→ WRITTEN PROBLEM 1
Format the records from the line with "The height and width of the screenshot is (952, 1236)." up to and including the line with "point(147,75)" as a numbered list, leaving out any blank lines.

→ EXCERPT TO READ
** begin **

On the carriage she's run into, there is an empty seat--obscured by two office women standing in front of it, neither making the move to take it. The woman on the right of the seat has her legs crossed, and one of her feet is practically almost on the empty seat itself. 

The misanthropist decides, Fuck it, I'm gonna grab that fucking seat, screw all these people. 

The office bitches move an itch, and the bitch with her legs crossed makes a very subtle movement to make space for this very angry girl in a black cardigan, green bag on her back.

A family is conquering 4 of the seats in the opposite row, and the misanthropist catches sight of the baby girl in the arms of one of the women staring at her. She stares back and frowns; she isn't the kind of person who would make faces for a baby to laugh at.

The baby is playing with a flyer; she seems cute for a second, when her big brother pulls down her shirt, which was riding up her tummy, to cover her little belly. It's a tiny movement, so significant, but the moment is gone when the flyer drops to the floor.

** end **

→ PROVIDED DATA
** begin **

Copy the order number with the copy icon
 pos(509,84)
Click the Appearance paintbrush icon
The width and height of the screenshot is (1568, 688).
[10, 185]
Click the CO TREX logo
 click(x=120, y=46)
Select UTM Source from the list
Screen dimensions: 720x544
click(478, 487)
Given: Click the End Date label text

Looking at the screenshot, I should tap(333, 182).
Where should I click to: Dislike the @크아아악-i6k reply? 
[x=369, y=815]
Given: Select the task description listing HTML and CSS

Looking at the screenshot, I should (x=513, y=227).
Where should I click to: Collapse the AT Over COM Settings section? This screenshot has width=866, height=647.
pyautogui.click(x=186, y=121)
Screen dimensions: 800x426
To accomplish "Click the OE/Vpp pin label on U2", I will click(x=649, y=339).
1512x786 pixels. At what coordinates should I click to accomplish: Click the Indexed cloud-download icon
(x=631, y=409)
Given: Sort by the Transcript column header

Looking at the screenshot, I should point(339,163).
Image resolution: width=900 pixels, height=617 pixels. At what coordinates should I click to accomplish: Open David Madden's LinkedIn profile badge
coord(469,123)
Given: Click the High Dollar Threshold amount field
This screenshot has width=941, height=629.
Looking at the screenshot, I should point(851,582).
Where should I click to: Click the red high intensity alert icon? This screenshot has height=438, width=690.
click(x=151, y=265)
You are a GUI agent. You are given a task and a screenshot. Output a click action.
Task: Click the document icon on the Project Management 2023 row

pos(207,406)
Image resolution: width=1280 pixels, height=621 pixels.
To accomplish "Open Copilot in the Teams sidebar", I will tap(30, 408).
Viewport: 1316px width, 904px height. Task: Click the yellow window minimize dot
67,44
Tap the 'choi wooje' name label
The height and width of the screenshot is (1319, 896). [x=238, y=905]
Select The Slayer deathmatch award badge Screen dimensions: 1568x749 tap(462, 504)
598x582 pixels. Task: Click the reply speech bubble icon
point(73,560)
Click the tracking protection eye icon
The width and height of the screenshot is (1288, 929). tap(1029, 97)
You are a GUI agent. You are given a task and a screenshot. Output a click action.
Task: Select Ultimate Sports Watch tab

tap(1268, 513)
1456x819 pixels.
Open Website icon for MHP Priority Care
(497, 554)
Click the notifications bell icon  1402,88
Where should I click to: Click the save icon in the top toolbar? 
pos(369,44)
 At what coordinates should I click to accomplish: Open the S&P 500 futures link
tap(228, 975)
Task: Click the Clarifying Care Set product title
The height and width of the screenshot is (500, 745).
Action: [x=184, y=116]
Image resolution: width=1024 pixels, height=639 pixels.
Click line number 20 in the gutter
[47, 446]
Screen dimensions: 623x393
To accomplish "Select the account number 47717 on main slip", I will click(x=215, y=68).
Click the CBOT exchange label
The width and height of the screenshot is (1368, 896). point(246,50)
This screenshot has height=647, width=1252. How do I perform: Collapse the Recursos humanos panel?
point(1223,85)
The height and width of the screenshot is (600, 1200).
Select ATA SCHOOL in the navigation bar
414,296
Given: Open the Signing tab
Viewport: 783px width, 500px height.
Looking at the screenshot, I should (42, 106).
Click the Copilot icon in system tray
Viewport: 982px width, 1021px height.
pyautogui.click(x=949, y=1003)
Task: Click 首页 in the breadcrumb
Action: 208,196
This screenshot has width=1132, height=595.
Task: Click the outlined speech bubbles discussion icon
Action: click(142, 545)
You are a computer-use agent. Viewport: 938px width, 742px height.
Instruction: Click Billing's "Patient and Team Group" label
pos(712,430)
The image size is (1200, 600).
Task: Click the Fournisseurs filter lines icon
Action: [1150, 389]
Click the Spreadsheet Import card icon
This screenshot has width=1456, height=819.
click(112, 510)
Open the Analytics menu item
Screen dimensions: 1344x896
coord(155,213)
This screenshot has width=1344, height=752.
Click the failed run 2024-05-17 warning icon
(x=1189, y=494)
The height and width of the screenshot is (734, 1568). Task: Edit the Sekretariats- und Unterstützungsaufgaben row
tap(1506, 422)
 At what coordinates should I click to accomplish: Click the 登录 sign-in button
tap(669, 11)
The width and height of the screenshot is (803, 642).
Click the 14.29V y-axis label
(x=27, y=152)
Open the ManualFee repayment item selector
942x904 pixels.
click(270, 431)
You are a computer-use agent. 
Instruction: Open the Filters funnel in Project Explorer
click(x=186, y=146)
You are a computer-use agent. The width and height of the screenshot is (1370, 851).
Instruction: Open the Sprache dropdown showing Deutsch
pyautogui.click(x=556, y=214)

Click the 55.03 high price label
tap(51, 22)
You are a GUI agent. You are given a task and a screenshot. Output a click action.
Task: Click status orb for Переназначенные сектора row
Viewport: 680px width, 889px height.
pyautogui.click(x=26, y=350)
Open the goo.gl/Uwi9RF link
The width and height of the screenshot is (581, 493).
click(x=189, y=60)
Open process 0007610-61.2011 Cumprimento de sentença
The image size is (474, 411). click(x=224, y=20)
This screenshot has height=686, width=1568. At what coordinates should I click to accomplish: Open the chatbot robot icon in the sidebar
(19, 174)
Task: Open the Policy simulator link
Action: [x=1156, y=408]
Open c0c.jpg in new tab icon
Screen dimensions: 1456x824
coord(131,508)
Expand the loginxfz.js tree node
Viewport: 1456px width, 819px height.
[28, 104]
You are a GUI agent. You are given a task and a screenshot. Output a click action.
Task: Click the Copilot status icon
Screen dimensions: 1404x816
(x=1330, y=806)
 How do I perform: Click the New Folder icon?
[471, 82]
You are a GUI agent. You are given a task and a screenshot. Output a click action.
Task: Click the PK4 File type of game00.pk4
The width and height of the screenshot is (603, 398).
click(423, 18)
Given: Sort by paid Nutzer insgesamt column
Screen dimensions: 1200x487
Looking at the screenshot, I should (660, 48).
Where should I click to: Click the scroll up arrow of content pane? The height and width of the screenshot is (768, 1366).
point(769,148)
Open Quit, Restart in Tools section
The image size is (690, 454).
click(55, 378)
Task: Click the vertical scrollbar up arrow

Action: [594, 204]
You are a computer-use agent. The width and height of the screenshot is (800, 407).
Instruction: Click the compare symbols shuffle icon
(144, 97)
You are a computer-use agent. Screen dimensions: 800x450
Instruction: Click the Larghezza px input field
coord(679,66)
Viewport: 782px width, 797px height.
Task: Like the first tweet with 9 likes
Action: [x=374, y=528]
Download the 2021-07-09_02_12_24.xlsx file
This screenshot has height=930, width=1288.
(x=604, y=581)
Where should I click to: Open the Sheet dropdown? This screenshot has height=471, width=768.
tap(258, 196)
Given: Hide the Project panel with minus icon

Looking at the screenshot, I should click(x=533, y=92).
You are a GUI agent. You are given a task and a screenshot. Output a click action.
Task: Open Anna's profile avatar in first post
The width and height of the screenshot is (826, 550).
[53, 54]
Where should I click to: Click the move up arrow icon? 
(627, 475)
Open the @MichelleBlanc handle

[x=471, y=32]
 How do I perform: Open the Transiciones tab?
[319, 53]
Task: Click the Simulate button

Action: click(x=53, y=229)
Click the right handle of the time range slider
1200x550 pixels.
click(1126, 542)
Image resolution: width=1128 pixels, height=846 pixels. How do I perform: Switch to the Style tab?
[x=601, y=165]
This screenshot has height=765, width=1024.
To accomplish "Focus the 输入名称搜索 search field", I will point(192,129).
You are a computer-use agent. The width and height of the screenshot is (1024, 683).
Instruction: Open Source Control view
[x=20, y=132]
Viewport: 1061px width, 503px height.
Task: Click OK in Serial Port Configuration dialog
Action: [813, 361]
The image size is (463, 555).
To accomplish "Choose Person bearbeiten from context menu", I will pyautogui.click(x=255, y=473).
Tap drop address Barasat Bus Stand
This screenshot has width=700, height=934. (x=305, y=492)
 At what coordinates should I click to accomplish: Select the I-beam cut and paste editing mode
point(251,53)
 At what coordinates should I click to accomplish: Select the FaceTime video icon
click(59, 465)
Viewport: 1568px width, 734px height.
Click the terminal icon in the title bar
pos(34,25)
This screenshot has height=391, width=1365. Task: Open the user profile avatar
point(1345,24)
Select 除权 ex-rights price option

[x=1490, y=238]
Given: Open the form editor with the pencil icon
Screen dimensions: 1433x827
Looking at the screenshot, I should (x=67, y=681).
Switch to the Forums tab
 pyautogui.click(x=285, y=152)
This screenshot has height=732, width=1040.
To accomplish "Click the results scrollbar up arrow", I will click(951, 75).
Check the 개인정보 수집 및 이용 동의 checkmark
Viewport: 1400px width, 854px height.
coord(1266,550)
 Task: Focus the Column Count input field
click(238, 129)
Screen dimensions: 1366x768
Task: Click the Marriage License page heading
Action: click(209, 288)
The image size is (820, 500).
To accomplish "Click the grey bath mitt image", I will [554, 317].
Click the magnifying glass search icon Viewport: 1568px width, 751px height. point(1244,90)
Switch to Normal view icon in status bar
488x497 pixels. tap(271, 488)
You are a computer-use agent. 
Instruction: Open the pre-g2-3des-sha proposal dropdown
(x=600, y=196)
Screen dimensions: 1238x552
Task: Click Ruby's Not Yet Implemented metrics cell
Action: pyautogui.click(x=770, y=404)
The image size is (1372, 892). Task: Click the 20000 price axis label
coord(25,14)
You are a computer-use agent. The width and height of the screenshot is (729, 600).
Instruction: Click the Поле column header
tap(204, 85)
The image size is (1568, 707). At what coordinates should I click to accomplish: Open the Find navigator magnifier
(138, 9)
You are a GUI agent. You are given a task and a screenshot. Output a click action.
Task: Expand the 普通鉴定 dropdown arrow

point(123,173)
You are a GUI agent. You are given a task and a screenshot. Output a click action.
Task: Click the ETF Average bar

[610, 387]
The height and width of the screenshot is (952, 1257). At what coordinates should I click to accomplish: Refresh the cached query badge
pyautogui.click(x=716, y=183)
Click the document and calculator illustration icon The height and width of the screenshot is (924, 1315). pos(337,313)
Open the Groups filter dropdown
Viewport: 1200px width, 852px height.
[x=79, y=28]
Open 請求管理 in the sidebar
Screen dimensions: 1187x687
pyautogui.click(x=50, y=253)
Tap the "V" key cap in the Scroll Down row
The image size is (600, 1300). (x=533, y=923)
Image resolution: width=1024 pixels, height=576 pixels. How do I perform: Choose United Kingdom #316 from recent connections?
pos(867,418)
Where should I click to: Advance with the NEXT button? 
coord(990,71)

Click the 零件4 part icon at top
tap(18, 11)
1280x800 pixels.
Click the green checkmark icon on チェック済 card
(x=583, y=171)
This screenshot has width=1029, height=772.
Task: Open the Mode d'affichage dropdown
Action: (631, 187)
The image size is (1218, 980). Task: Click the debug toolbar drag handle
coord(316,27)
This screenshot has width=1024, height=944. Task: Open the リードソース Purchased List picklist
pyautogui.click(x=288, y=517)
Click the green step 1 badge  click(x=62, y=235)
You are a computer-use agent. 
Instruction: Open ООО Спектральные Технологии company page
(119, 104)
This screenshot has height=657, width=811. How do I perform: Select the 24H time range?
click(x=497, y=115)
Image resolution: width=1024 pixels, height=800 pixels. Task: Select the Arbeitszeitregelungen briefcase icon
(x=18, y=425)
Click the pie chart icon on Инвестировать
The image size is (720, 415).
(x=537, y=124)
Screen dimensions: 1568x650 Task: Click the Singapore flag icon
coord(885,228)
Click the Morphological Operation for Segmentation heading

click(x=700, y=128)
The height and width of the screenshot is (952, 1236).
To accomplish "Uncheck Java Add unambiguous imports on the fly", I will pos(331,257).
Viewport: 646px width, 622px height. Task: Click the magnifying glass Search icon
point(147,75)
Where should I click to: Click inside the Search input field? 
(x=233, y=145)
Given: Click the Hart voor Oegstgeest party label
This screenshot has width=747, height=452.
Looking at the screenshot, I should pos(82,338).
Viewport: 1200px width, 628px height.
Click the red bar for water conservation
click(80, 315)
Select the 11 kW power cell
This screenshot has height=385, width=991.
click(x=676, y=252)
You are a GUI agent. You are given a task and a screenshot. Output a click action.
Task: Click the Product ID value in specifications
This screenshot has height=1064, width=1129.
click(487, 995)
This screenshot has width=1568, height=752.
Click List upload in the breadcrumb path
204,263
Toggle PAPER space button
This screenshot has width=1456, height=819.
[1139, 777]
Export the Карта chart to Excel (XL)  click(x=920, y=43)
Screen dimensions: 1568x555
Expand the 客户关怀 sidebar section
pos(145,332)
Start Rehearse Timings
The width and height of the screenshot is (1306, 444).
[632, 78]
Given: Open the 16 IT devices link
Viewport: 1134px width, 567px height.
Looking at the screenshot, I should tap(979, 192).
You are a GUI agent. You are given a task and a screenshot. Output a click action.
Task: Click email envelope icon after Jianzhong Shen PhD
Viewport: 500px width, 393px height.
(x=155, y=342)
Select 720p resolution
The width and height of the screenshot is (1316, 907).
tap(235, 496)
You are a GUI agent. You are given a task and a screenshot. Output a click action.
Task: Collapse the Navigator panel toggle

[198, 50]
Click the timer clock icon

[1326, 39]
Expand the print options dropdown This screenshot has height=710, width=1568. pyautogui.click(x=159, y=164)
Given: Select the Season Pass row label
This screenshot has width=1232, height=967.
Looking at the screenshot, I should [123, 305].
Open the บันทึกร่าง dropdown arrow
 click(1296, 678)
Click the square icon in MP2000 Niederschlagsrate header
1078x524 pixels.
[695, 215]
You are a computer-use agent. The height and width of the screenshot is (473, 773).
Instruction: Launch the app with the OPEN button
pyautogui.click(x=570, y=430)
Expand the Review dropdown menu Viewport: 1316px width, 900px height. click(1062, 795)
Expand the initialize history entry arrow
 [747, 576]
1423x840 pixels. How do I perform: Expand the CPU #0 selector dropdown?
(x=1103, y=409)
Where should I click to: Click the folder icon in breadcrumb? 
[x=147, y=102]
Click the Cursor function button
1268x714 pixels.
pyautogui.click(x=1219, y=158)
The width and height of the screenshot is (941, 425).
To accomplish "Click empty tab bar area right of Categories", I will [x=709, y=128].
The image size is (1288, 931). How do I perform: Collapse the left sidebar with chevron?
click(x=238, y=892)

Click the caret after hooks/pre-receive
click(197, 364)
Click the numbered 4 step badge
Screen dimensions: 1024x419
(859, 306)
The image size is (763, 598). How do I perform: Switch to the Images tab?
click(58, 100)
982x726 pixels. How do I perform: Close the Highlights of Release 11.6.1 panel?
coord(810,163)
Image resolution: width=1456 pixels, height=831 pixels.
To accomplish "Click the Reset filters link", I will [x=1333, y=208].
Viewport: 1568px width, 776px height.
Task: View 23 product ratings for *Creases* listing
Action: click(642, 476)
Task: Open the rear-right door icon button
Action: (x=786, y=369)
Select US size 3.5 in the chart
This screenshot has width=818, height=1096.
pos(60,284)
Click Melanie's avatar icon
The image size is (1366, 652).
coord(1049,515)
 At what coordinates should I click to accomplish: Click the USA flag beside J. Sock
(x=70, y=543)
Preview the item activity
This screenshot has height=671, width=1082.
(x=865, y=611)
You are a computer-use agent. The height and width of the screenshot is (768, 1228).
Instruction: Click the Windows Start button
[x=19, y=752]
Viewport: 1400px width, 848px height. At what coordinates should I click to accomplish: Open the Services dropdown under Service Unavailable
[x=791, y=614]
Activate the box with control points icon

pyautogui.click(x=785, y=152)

** end **

→ WRITTEN PROBLEM 2
From the passage about the train carriage, quote the words from "The baby is" up to and including "to the floor.".

→ FINAL ANSWER 1
1. The height and width of the screenshot is (952, 1236).
2. To accomplish "Uncheck Java Add unambiguous imports on the fly", I will pos(331,257).
3. Viewport: 646px width, 622px height. Task: Click the magnifying glass Search icon
4. point(147,75)

→ FINAL ANSWER 2
The baby is playing with a flyer; she seems cute for a second, when her big brother pulls down her shirt, which was riding up her tummy, to cover her little belly. It's a tiny movement, so significant, but the moment is gone when the flyer drops to the floor.